From the line containing "Click the teal bar right of center" through the last line of the data, both ends included, write out every line exactly; omit the pictures.

Source records
=======

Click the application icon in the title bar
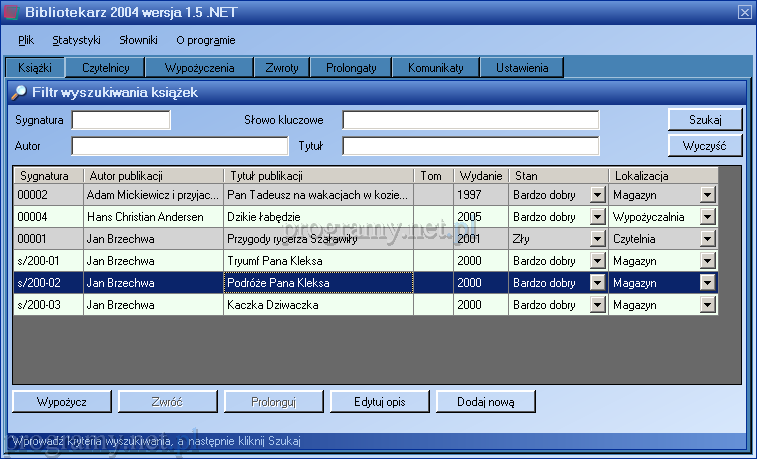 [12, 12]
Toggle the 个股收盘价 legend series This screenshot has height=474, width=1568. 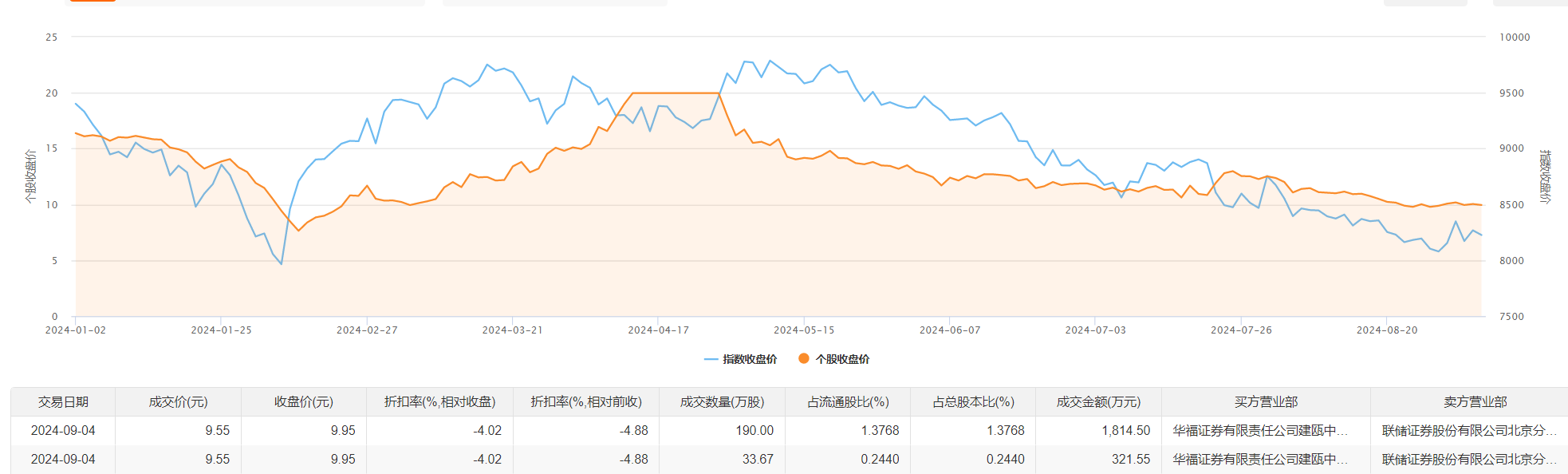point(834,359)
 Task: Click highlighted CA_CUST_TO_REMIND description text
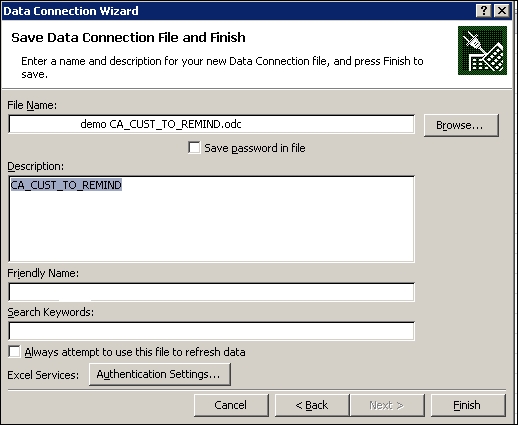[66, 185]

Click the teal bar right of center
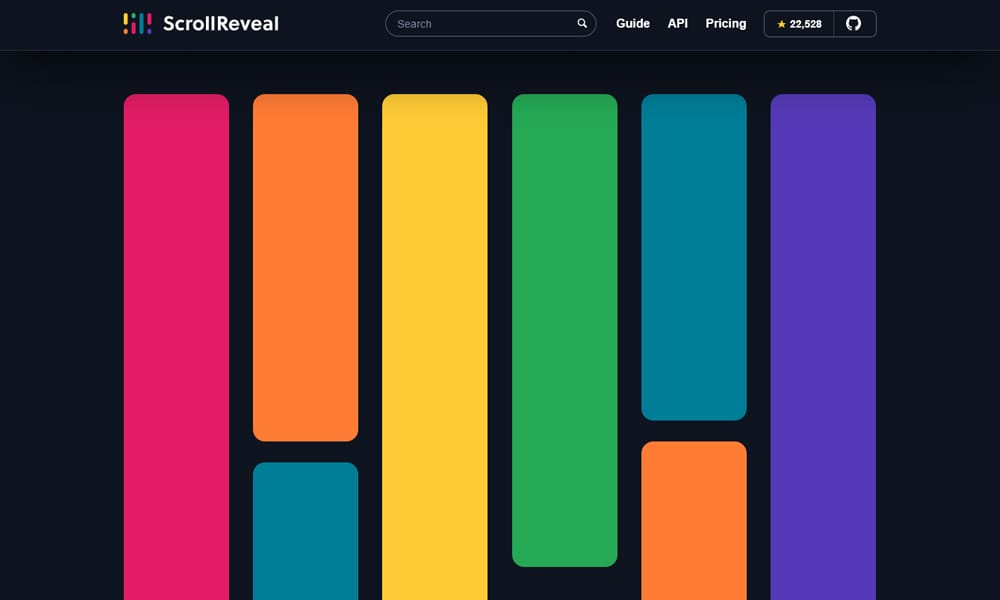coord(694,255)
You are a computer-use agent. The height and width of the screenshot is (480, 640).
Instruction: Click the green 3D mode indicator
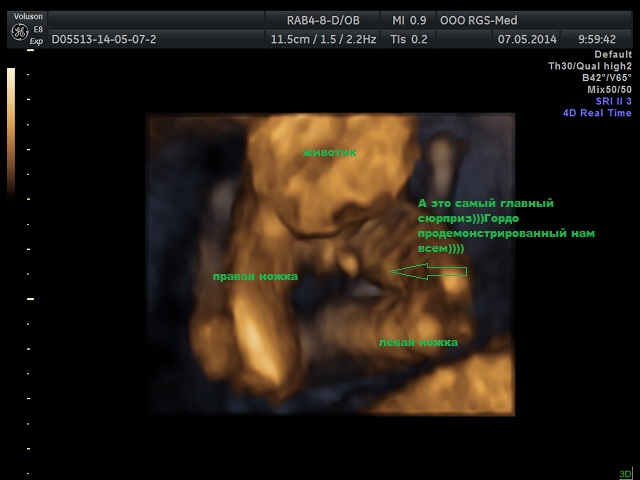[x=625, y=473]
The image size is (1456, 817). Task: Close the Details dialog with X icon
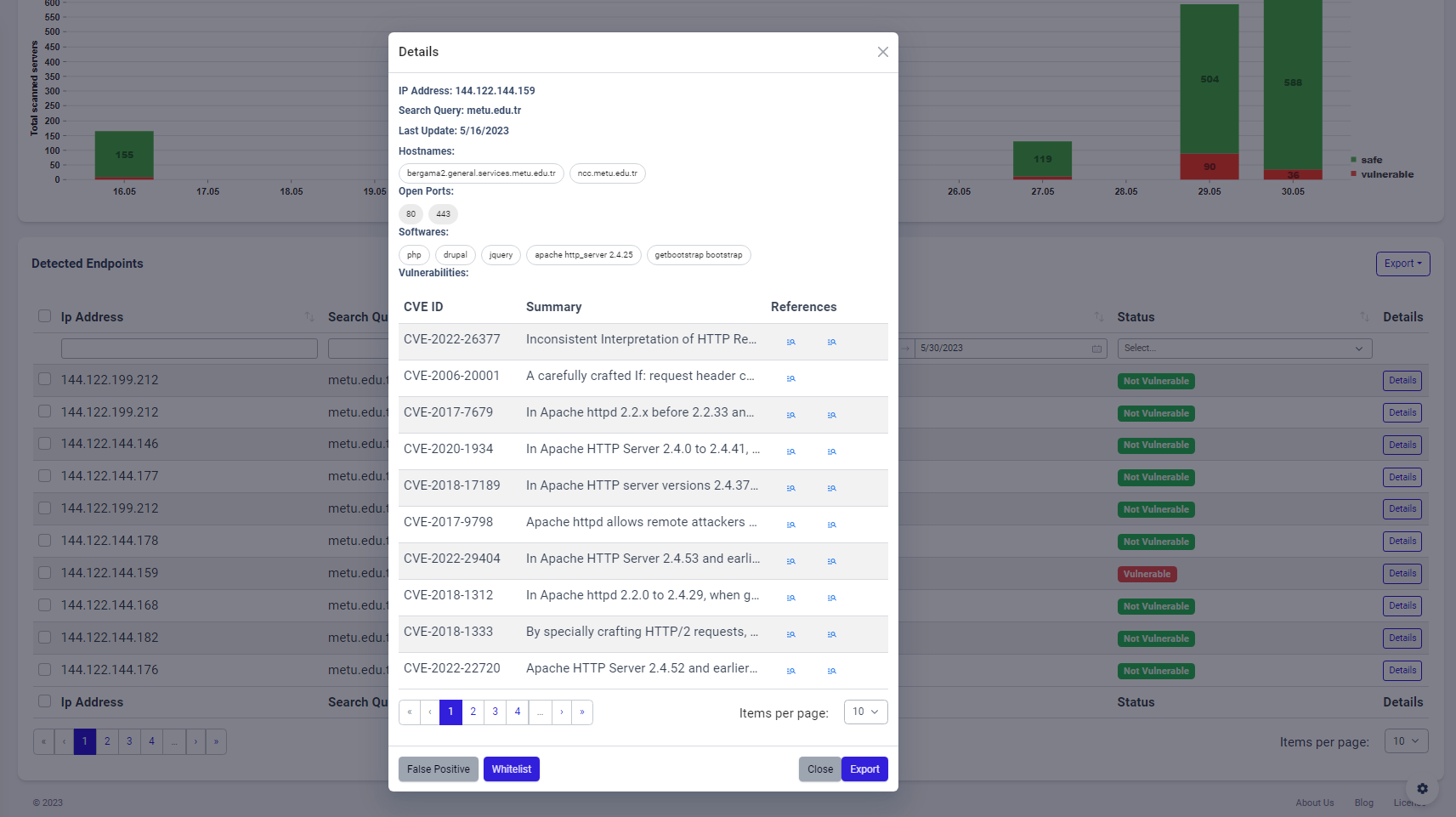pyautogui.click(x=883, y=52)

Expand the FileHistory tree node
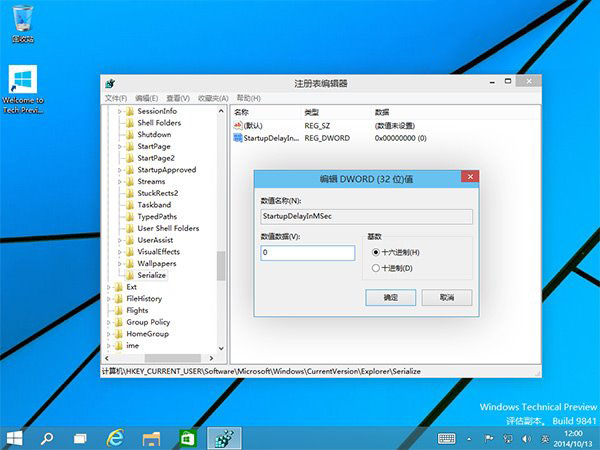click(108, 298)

=======

EXERCISE RESULT >>
Click the teal bar right of center
coord(694,255)
You are a computer-use agent. The height and width of the screenshot is (480, 640).
Instruction: Click the green 3D mode indicator
[x=625, y=473]
The image size is (1456, 817). Task: Close the Details dialog with X icon
pyautogui.click(x=883, y=52)

Expand the FileHistory tree node
click(108, 298)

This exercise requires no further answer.